Hi, may i know how do you get the volume of water vapor must be 0.393Mx and liquid water must be 0.001091m. is it because to find the speicifc volume at the degree of 150 celcius?

 

[michealyap]

by solving the equation 0.393 x + 0.001091 ( 1 − x ) = 0.3066. i got x is 0.779 which is mass fraction of vapor then i got 0.221 for saturated liquid so for specific internal energy, i used interpolation to get the internal energy of saturated vapour and liquid the 150 degree celcius. I got 631.40075 kj/kg for saturated liquid, then i got 2559.49kj/kg for saturated vapor. so by multiplying mass fraction of respected specific internal energy, 631.4075*= specific internal energy for saturated liquid in the system at point 2, then 2559.49kj/kg/for saturated vapor in the system at point 2.To get Ufg = 2558.49-631.4065=1928.081 kj/kg. =using the fomula Uavg= Uf+ X*Ufg = 631.4075 +0.78 *1928.089= 2135.310kj/kg. specific internal energy is 2135.310kj/kg at point 2.

 

[Chestermiller]

by solving the equation 0.393 x + 0.001091 ( 1 − x ) = 0.3066. i got x is 0.779 which is mass fraction of vapor then i got 0.221 for saturated liquid so for specific internal energy, i used interpolation to get the internal energy of saturated vapour and liquid the 150 degree celcius. I got 631.40075 kj/kg for saturated liquid, then i got 2559.49kj/kg for saturated vapor. so by multiplying mass fraction of respected specific internal energy, 631.4075*= specific internal energy for saturated liquid in the system at point 2, then 2559.49kj/kg/for saturated vapor in the system at point 2.To get Ufg = 2558.49-631.4065=1928.081 kj/kg. =using the fomula Uavg= Uf+ X*Ufg = 631.4075 +0.78 *1928.089= 2135.310kj/kg. specific internal energy is 2135.310kj/kg at point 2.

Your approach looks correct. But there was actually no need to do any interpolation. In your set of steam tables, there should not only be a table for saturated conditions at specified pressures, but also a table for saturated conditions at 10 degree increments of temperature.

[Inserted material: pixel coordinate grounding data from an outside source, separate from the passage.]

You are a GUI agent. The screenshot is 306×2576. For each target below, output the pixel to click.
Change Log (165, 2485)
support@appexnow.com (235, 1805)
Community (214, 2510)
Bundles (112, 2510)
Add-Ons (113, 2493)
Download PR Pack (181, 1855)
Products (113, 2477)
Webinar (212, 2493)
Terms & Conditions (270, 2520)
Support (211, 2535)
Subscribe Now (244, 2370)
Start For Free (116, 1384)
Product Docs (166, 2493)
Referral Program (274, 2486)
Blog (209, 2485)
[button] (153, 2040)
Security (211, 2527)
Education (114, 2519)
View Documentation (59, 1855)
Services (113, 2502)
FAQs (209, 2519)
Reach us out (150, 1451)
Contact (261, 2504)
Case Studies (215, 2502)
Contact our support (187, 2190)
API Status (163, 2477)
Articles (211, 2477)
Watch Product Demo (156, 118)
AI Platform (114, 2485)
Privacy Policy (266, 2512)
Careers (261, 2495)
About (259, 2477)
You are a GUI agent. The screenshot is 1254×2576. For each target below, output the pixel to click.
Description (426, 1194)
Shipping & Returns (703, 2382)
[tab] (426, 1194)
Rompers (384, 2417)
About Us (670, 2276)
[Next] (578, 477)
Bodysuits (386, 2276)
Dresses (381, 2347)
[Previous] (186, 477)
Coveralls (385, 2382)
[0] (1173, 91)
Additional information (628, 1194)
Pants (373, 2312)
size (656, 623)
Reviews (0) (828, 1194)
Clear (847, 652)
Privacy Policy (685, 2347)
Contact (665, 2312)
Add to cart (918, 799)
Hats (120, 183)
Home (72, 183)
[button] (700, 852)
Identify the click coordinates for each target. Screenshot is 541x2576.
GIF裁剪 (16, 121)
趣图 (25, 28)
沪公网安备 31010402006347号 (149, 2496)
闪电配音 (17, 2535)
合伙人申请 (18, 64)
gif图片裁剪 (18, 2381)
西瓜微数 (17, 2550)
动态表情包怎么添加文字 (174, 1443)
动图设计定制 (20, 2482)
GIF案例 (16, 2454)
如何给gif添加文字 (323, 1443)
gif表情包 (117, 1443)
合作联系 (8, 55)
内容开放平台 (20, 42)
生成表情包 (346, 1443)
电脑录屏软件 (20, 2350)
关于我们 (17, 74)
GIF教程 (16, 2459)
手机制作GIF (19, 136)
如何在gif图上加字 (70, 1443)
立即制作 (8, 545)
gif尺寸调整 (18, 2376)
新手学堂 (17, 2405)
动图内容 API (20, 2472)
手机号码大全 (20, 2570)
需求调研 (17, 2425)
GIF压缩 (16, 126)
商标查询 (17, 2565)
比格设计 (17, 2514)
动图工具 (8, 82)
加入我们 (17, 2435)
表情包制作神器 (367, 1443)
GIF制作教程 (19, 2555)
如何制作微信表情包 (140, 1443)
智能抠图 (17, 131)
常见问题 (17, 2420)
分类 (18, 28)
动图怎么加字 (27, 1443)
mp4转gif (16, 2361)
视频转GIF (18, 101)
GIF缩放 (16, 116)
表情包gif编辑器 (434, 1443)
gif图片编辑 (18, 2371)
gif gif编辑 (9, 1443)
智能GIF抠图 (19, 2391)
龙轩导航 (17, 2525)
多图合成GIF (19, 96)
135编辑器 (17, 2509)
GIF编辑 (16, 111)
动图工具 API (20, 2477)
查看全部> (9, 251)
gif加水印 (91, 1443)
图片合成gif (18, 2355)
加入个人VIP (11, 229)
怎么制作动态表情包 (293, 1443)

For 150 C, that table gives the following values:

Equilibrium pressure = 4.758 bars
Specific volume of liquid = 0.001091 m^3/kg
Specific volume of vapor = 0.393 M^3/kg
Internal energy of liquid = 631.7 kj/kg
Internal energy of vapor = 2559 kj/kg
Enthalpy of saturated liquid = 632.2 kj/kg
Enthalpy of saturated vapor = 2746 kj/kg

 

[michealyap]

hi, after that i do not know how to proceed. 1st law of thermodynamics change of internal energy = Q- W. for the process of 1 to 2, constant volume so work done on this is equal to zero. therefore internal energy of procee 1 - process 2 = 2597.3 kj/kg - 2135.310 kj/kg = 462kj/kg. heat transfer out of the system. then how to find the work done for the system?

 

[Chestermiller]

hi, after that i do not know how to proceed. 1st law of thermodynamics change of internal energy = Q- W. for the process of 1 to 2, constant volume so work done on this is equal to zero. therefore internal energy of procee 1 - process 2 = 2597.3 kj/kg - 2135.310 kj/kg = 462kj/kg. heat transfer out of the system. then how to find the work done for the system?

Didn't you just say that the work is zero?

 

[michealyap]

Hello, yea i thought the question is asking the whole system first is constant volume , then is condensed isothermally. so the specific workdone is on the process of condensation.